— WHAT THE TASK REQUIRES —
Copy out the rows below word for word, from the first line through the line containing "I will coord(118,432).", both included.

— GIVEN DATA —
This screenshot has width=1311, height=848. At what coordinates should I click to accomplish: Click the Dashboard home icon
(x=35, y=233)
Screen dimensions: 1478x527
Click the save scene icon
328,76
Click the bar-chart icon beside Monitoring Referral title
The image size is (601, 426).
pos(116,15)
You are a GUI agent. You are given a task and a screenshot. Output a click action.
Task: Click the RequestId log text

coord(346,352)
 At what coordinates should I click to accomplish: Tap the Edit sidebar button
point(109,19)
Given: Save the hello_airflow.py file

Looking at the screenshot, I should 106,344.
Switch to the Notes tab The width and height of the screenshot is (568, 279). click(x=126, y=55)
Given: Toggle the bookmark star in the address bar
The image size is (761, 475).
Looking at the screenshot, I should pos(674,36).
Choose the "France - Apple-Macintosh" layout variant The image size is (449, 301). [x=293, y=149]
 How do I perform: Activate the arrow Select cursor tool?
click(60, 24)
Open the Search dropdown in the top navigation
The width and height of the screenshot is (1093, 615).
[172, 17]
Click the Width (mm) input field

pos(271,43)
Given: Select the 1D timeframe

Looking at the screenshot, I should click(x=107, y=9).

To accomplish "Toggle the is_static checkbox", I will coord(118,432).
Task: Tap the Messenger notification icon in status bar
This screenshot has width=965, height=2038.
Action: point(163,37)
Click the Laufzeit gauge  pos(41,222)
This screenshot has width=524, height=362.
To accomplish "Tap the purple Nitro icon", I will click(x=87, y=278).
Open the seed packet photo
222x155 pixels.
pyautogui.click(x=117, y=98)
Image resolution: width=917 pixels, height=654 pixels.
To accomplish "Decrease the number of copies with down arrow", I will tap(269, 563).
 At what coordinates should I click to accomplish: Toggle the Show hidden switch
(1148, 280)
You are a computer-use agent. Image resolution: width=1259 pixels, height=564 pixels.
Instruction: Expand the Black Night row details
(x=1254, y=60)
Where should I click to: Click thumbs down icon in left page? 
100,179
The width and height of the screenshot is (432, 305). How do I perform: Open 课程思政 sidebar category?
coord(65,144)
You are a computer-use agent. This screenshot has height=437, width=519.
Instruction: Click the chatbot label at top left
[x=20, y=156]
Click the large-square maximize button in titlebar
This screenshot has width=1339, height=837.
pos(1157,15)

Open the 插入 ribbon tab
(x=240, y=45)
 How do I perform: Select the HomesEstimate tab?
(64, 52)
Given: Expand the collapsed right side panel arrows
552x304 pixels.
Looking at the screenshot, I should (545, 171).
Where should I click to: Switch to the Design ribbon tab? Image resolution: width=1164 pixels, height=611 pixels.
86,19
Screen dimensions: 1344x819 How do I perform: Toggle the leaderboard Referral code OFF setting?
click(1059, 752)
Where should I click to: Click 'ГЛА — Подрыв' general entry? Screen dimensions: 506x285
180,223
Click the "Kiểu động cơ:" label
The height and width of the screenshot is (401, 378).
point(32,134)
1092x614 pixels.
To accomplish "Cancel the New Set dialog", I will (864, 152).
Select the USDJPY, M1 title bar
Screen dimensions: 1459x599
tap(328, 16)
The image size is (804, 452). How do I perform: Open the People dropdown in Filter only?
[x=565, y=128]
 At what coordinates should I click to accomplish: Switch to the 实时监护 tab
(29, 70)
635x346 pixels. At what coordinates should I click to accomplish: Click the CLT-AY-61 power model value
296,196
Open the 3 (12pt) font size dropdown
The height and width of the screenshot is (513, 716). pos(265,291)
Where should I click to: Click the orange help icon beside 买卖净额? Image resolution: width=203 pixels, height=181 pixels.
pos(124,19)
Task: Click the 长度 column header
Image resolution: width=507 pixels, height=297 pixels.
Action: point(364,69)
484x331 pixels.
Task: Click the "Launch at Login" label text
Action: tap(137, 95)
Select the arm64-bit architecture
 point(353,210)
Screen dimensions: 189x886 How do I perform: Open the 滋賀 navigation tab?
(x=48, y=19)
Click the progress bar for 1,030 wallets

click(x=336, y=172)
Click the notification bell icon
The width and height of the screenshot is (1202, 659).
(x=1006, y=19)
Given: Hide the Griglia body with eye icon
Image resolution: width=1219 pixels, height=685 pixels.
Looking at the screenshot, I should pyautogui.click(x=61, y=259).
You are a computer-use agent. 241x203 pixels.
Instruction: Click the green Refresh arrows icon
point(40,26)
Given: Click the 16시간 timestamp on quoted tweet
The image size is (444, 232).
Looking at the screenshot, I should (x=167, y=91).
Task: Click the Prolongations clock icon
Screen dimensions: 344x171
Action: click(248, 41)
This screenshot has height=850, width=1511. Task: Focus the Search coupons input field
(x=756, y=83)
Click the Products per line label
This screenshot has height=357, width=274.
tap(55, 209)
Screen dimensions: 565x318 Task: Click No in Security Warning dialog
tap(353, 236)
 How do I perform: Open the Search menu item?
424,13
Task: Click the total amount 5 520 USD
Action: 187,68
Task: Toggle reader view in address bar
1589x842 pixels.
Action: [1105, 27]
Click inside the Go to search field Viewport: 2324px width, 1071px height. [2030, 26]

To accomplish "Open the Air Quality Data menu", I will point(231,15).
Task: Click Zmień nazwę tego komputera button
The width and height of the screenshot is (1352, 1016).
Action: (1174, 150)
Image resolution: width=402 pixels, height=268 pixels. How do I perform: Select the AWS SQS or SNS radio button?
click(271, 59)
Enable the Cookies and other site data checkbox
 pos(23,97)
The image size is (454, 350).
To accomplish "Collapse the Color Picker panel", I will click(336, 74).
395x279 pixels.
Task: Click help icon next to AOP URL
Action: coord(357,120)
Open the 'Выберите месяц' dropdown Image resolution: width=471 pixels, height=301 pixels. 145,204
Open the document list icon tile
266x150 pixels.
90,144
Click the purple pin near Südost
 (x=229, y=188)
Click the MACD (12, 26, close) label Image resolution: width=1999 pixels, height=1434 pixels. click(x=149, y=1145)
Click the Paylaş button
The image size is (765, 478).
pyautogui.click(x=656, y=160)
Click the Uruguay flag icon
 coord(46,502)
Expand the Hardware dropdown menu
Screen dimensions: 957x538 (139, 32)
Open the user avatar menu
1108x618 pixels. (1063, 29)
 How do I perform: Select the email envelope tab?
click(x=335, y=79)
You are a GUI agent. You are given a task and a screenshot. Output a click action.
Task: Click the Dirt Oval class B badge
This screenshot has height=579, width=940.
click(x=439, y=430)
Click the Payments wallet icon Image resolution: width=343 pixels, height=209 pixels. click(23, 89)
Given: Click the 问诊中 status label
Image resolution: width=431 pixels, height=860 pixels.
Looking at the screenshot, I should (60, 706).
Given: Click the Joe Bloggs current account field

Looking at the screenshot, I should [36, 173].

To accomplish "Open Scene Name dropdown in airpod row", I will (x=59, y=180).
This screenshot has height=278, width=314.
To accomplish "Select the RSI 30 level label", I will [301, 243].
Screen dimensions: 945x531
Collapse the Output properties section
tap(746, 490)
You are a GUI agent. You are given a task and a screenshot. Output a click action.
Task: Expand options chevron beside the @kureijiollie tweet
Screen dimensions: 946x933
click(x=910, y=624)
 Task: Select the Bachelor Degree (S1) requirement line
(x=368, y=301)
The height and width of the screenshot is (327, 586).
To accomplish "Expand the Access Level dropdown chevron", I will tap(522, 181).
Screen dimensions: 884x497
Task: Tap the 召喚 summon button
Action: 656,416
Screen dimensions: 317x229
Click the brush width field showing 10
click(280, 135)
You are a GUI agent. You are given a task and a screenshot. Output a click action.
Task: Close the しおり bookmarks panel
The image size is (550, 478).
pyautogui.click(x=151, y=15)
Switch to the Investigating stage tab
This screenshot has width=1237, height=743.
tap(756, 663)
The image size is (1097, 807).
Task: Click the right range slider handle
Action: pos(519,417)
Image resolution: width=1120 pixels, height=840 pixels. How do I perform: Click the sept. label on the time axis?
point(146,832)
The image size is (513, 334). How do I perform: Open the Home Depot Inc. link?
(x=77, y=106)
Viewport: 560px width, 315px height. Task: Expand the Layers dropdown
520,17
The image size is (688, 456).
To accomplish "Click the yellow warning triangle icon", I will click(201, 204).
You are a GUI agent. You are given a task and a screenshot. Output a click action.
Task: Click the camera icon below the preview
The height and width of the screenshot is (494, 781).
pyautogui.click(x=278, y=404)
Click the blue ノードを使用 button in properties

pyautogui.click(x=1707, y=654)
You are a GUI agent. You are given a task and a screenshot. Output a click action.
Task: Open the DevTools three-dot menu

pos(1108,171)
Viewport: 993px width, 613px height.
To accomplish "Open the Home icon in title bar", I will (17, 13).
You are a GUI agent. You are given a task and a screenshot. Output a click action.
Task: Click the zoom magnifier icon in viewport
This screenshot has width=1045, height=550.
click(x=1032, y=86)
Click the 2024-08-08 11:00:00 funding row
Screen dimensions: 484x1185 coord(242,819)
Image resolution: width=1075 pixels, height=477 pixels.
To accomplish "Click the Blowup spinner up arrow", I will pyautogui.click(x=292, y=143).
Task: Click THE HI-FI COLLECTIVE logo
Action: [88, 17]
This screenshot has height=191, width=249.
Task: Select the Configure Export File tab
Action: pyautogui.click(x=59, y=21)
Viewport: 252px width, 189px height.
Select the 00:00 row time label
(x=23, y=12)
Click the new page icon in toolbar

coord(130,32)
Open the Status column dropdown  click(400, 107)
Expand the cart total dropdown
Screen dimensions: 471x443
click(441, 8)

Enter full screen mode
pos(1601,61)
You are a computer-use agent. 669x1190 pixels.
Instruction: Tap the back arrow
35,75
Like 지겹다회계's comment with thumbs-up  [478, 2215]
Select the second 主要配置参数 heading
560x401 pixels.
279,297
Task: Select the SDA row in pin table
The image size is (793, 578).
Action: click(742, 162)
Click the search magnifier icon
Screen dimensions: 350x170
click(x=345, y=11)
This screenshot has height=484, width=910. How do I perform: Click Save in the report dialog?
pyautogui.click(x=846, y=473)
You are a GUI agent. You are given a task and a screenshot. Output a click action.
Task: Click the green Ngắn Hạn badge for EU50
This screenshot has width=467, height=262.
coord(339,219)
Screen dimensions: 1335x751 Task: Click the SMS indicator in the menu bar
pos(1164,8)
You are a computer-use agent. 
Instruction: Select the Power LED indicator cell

— PROBLEM SOLUTION —
This screenshot has width=1311, height=848. At what coordinates should I click to accomplish: Click the Dashboard home icon
(x=35, y=233)
Screen dimensions: 1478x527
Click the save scene icon
328,76
Click the bar-chart icon beside Monitoring Referral title
The image size is (601, 426).
pos(116,15)
You are a GUI agent. You are given a task and a screenshot. Output a click action.
Task: Click the RequestId log text

coord(346,352)
 At what coordinates should I click to accomplish: Tap the Edit sidebar button
point(109,19)
Given: Save the hello_airflow.py file

Looking at the screenshot, I should 106,344.
Switch to the Notes tab The width and height of the screenshot is (568, 279). click(x=126, y=55)
Given: Toggle the bookmark star in the address bar
The image size is (761, 475).
Looking at the screenshot, I should pos(674,36).
Choose the "France - Apple-Macintosh" layout variant The image size is (449, 301). [x=293, y=149]
 How do I perform: Activate the arrow Select cursor tool?
click(60, 24)
Open the Search dropdown in the top navigation
The width and height of the screenshot is (1093, 615).
[172, 17]
Click the Width (mm) input field

pos(271,43)
Given: Select the 1D timeframe

Looking at the screenshot, I should click(x=107, y=9).

To accomplish "Toggle the is_static checkbox", I will coord(118,432).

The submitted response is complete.